Una intercettazione telefonica del 16 marzo 2003,  è al centro di questa nuova fase investigativa per far luce una volta per tutte su questo intricato cold-case. Nell'intercettazione, un uomo, detto il “Professore” dice a colui che nell'estate del 1990 ha fatto da tutor alla povera Simonetta. “Sono convinto che tanto prima o poi finiscono con incastrà l'avvocato Caracciolo” si sente dire. Sembrano frasi senza valore, ma l'argomento è chiaro: l'omicidio che si è consumato in via Poma. E spunta anche un nome, quello dell'allora presidente regionale degli Ostelli di allora, Francesco Caracciolo di Sarno.
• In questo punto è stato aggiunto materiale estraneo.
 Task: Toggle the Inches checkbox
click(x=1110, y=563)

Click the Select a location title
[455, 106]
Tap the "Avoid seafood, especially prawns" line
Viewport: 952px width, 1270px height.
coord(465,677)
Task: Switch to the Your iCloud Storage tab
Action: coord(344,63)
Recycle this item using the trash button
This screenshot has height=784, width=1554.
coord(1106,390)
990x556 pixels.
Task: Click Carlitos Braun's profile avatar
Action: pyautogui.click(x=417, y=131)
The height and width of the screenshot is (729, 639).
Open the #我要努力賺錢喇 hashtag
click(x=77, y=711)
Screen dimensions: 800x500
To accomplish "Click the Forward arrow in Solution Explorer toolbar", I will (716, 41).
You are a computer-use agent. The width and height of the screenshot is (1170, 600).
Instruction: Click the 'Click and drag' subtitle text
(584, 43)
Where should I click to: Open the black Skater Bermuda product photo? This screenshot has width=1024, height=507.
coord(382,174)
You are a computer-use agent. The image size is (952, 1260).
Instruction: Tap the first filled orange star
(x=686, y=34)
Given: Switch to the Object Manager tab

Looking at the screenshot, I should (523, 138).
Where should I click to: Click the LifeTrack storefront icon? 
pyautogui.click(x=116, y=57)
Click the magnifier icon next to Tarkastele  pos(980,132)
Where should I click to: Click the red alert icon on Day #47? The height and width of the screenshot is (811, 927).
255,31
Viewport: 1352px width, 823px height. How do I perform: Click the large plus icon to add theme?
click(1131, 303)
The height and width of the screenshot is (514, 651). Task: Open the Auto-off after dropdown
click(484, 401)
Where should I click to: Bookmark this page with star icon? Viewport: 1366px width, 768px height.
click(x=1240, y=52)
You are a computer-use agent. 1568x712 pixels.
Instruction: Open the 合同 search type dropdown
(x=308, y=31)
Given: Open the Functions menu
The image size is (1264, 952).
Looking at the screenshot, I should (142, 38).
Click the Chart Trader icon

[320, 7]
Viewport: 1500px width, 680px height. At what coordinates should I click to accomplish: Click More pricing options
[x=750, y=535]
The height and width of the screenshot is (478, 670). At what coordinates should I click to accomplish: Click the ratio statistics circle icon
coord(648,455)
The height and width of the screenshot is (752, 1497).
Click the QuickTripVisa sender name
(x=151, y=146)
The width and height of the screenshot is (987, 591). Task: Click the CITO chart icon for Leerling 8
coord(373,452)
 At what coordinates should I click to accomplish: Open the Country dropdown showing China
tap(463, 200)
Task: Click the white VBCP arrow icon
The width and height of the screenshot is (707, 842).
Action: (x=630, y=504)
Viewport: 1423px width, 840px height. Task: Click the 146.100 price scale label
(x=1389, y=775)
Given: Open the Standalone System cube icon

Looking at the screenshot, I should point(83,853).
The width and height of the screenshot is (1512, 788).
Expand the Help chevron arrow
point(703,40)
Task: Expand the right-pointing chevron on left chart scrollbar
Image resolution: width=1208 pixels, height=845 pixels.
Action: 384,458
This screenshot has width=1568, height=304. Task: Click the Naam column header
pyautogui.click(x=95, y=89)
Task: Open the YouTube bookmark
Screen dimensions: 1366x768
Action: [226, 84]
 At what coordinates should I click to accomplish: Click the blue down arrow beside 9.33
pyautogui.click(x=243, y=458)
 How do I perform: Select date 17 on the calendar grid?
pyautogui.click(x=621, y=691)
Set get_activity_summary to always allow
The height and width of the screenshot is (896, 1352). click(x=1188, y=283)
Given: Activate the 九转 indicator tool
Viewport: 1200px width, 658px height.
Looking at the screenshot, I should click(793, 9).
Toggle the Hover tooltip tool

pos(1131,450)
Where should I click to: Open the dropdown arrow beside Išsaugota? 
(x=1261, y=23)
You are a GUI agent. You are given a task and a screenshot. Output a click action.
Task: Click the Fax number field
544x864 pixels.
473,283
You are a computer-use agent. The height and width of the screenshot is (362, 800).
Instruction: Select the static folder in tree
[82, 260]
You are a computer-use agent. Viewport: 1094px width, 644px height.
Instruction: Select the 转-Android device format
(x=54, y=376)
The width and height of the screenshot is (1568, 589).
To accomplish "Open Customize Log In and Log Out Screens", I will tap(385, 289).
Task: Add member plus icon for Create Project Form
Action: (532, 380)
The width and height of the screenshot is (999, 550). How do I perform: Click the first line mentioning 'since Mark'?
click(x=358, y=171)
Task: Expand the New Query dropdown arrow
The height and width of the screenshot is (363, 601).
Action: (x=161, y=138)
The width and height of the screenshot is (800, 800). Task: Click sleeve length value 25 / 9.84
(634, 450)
L'impiegato degli Ostelli dice anche che la moglie è stata sentita dai magistrati: "Io quasi due ore e quaranta...lei uguale " , spiega. " E da sua moglie che volevano sapé...?". La risposta è evasiva: "E volevano sapere alcuni indizi e poi sò cose che preferisco dirgli a voce e non per telefono...". La conversazione termina così senza nessun valore penale. Ma questo testimonia come questo efferato delitto è sempre più ingarbugliato con soggetti che ogni volta devono ripresentarsi davanti ai giudici e ricordare le loro abitudini, gli spostamenti e i rapporti relativi alla oramai lontana estate del 1990. 

Sull'omicidio della ventenne romana la parola fine sembrava essere arrivata nel febbraio del 2014 con la decisione della Cassazione, che confermò l‘assoluzione dell’ex fidanzato Raniero Busco. Contro di lui non furono trovate prove in grado di accusarlo oltre ogni ragionevole dubbio di essere l’assassino. Anzi, gli elementi che in primo grado portarono alla sua condanna a 24 anni di carcere, per i giudici della Suprema Corte erano da considerare solo delle congetture. Nelle motivazioni di quella decisione la Cassazione mise in fila tutti i tasselli, dopo le archiviazioni dei procedimenti a carico del portiere dello stabile Pietrino Vanacore (morto suicida) e di Federico Valle, nipote di un architetto che abitava nel palazzo

Il mistero di via Poma si è intrecciato anche con altri gialli romani. Come quello legato al colpo portato a termine da Massimo Carminati al caveau della Banca di Roma dentro alla cittadella giudiziaria. Venne portato via il contenuto di oltre cento cassette di sicurezza. Tra i proprietari c’erano magistrati, cancellieri, notai. Alcuni legati a doppio filo ai più grandi misteri d’Italia. E c’era anche quella dell’avvocato Francesco Caracciolo di Sarno. Per quest'ultimo se si mettono in fila tutte le dichiarazioni rilasciate, per esempio, dai dipendenti dell'ufficio, dai datori di lavoro di Simonetta fino ai soliti portieri, qualcosa cambia sempre, o non torna, rispetto alle parole precedenti. Per non parlare degli orari, con le lancette dell'orologio che impazziscono e si spostano velocemente di mezz'ora in ora a ogni nuovo interrogatorio.